Barroso é o relator do inquérito que investiga o suposto pagamento de propina na edição, por Temer, do decreto que alterou as regras do setor portuário. Para assessores do governo, Temer foi transformado em “vítima de ativismo judicial”. A irritação do governo começou já com o pedido da procuradora-geral da República, Raquel Dodge, para incluir Temer nas investigações que apuram o repasse de R$ 10 milhões para o PMDB pela Odebrecht. O STF atendeu ao pedido.
Oficialmente, a Secretaria de Comunicação Social divulgou nota informando que o presidente dará à imprensa (!) “total acesso” às informações do extrato bancário dele. No mundo político, o Planalto escalou o zagueiro Carlos Marun para dar uma canelada em Barroso. “Mais do que irritação, (o sentimento) é (de) indignação”, corou o ministro da Secretaria de Governo, uma dessas peças inventadas pela atual administração.
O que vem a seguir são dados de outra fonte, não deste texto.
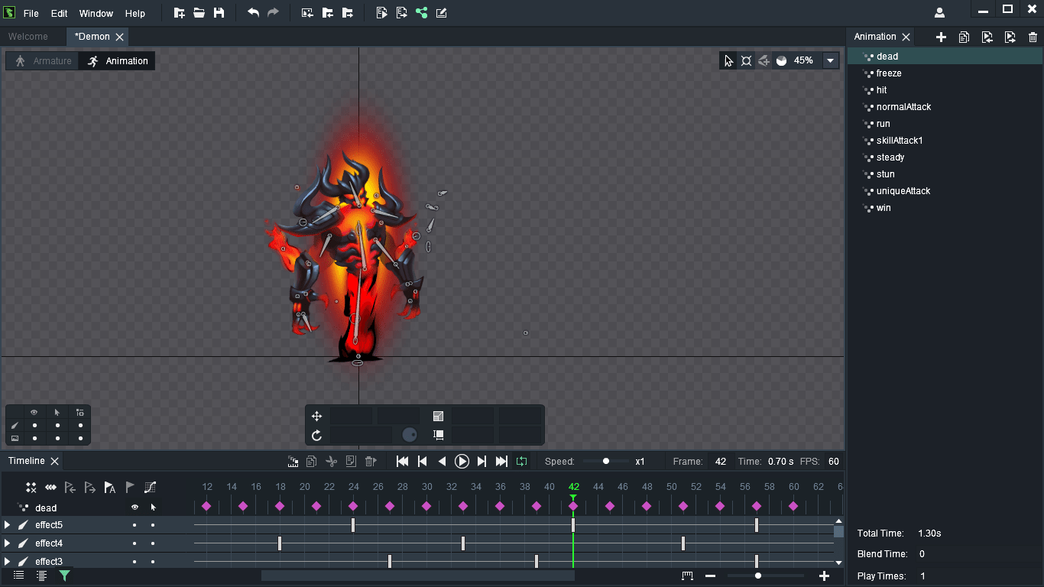Open the curve editor icon in the timeline

click(x=150, y=487)
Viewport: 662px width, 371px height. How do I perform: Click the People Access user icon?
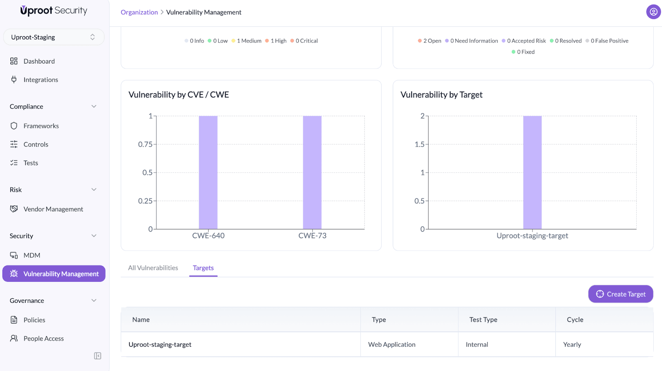click(14, 338)
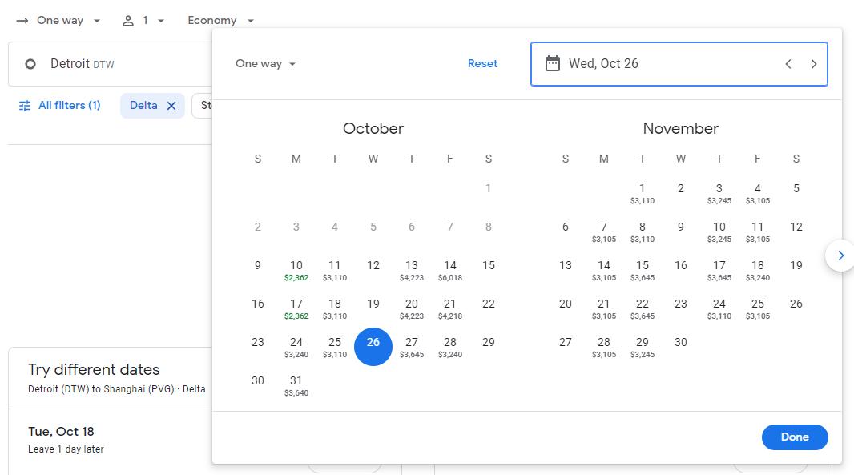Image resolution: width=854 pixels, height=475 pixels.
Task: Remove the Delta airline filter
Action: click(x=171, y=106)
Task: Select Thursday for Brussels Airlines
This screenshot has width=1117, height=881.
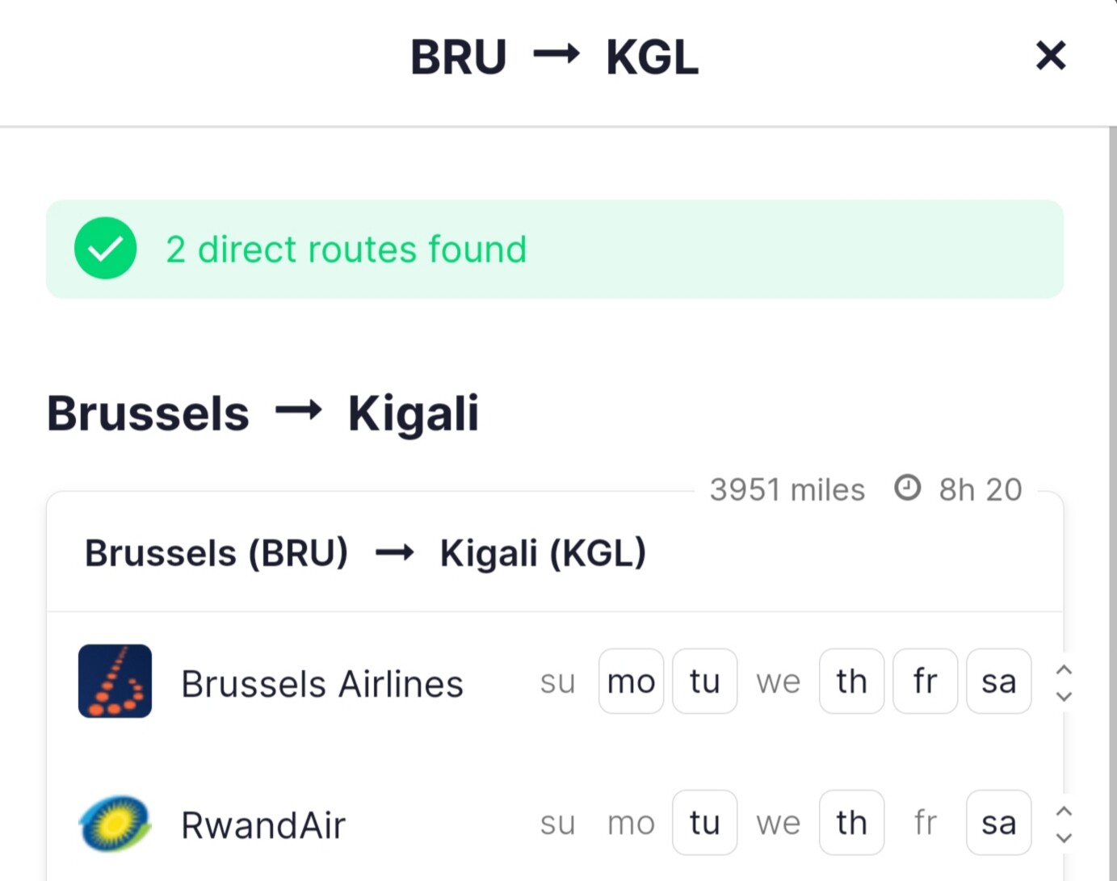Action: click(851, 682)
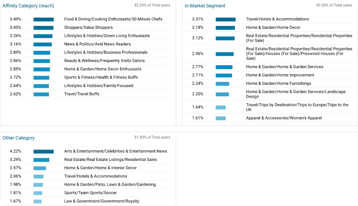The image size is (358, 206).
Task: Click the Beauty & Wellness salons bar
Action: 42,61
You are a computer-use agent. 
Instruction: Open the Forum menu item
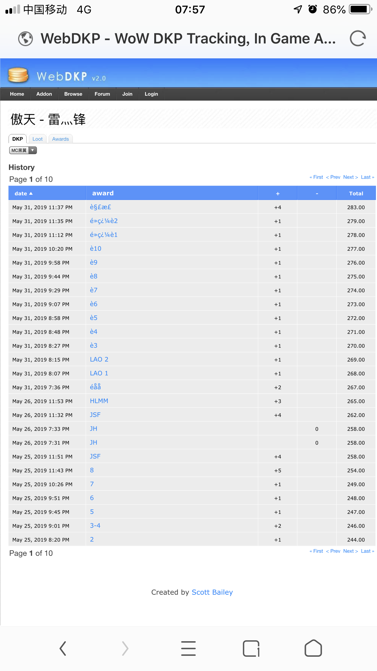click(x=102, y=94)
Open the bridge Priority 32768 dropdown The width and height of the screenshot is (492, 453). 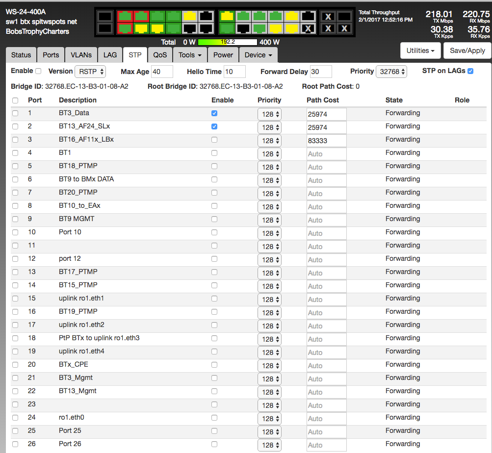coord(391,72)
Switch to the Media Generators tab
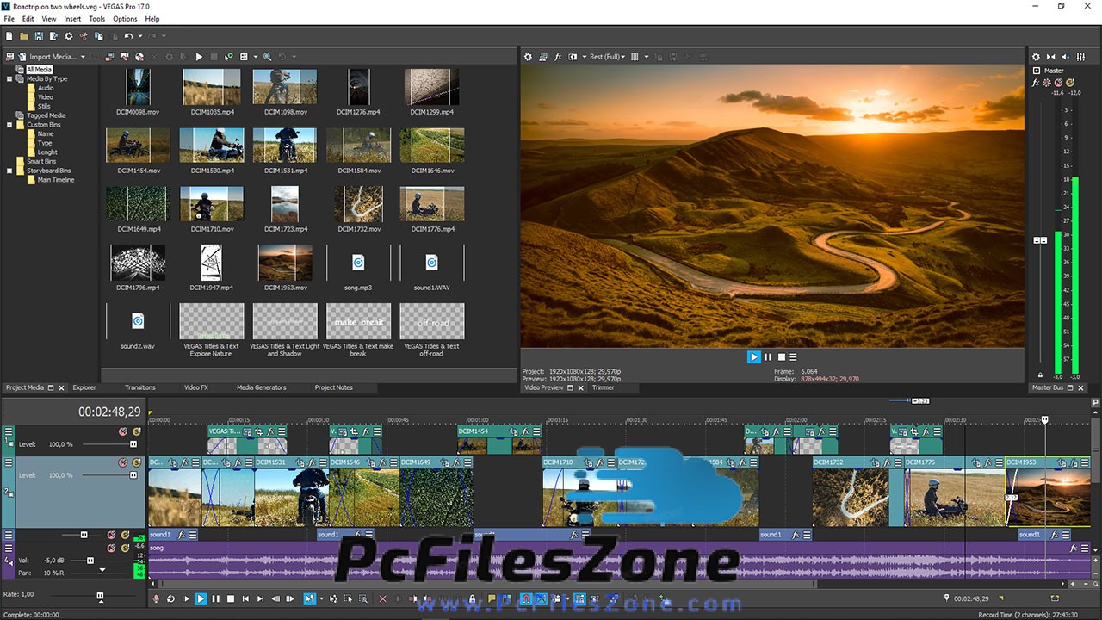Image resolution: width=1102 pixels, height=620 pixels. 261,388
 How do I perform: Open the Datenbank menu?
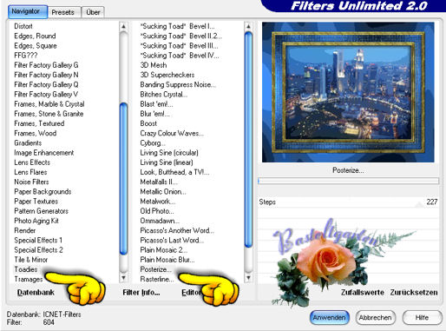tap(36, 293)
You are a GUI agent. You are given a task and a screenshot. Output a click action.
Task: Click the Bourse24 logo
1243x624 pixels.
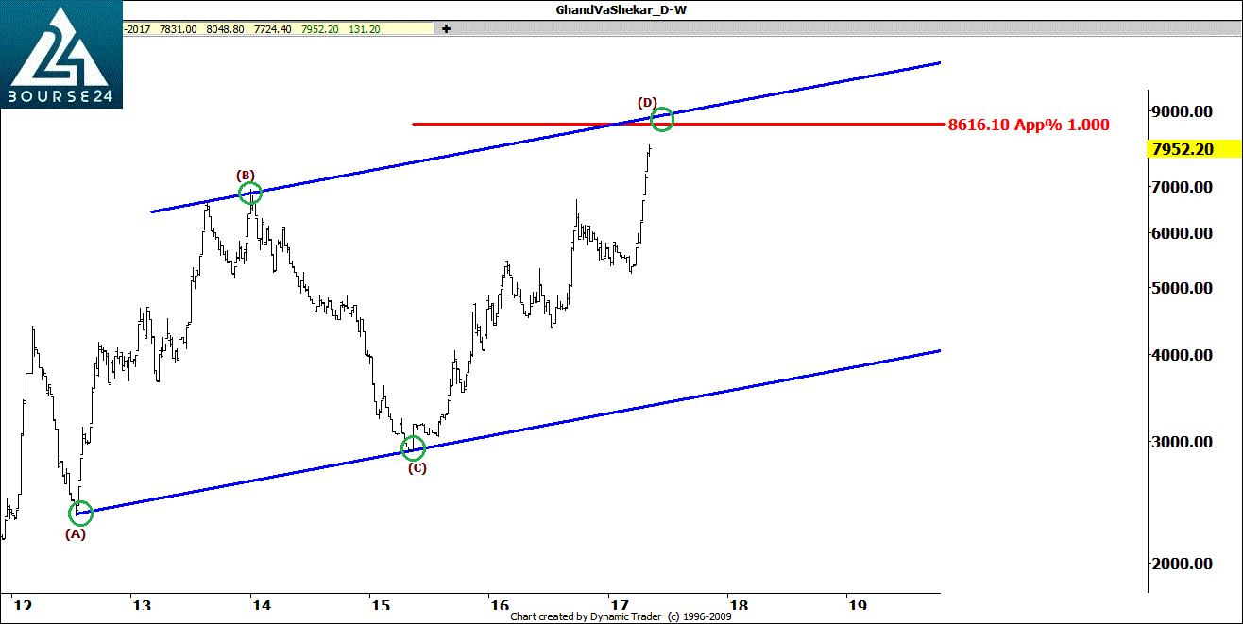tap(61, 55)
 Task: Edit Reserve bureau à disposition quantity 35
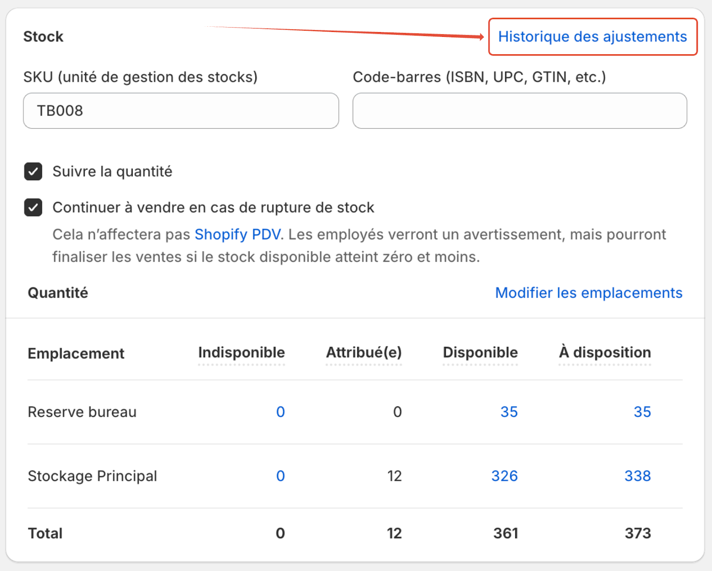click(642, 412)
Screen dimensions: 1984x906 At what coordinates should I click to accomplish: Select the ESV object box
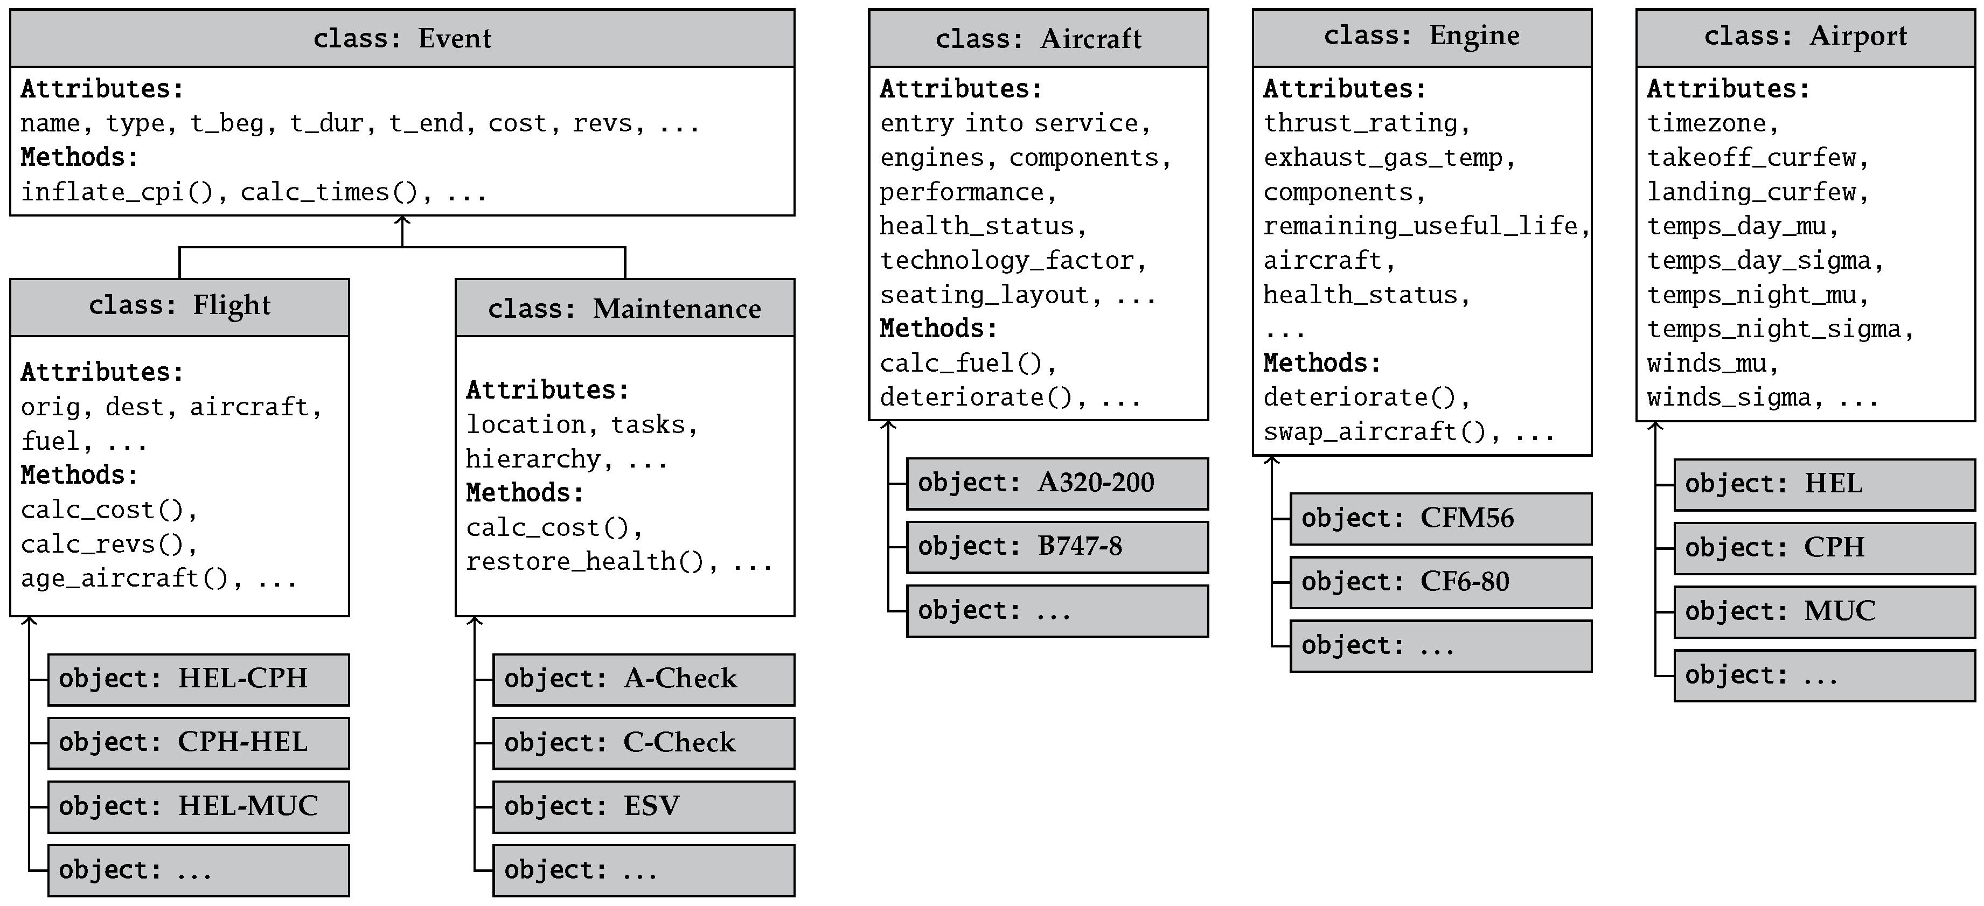click(644, 807)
Marun não foi perguntado, mas não deve considerar “ativismo judicial” o fato de Temer ter escolhido a advogada Samantha Ribeiro Meyer para ocupar, até maio de 2020, uma poltrona no Conselho de Administração da estatal binacional Itaipu. Coisa fina, os jetons na estatal (pagamentos mensais a conselheiros) são de 27.000 reais. Samantha é ex-mulher de Gilmar Mendes. O assento de Itaipu é cobiçado em todos os governos. Nas administrações petistas, um personagem controverso tinha assento cativo no conselho da estatal: João Vaccari Neto.
Exercício de memória: Gilmar Mendes foi quem concedeu prazo extra à Polícia Federal para concluir as investigações sobre o envolvimento do senador Aécio Neves em supostas irregularidades em Furnas, subsidiária da Eletrobras em Minas Gerais. Aécio é suspeito de ter recebido propinas, por intermédio do ex-diretor de Furnas, Dimas Toledo, a partir de dinheiro desviado em contratos com empresas terceirizadas. Pesa sobre o senador tucano a suspeita de corrupção passiva e lavagem de dinheiro.
Enquanto isso, o ex-diretor-geral da PF que foi afastado depois de insistir, como Marun, que o processo dos Portos não ia dar em nada, anda tendo dificuldades de gozar sua promoção. O ministério das Relações Exteriores informou que a nomeação de Fernando Segóvia como adido na Itália seguiu um rito anômalo. Geralmente, o processo de nomeação para o cargo de adido em Roma dura meses, mas foi encurtado para dois dias. Além disso, a nomeação de Segovia desrespeitou regras internas da PF, segundo as quais ele só poderia assumir como adido na Itália em 2020. Itamaratecas da velha escola, que resistem a Serra, Aloysio Nunes, e ao Itamaraty made in America, dizem que houve açodamento e pressa do presidente Michel Temer na escolha. Por que será?
“Parece que muitos insistem em lançar flechas contra nós”, lamentou Marun. Flechas, não, Marun. Estacas.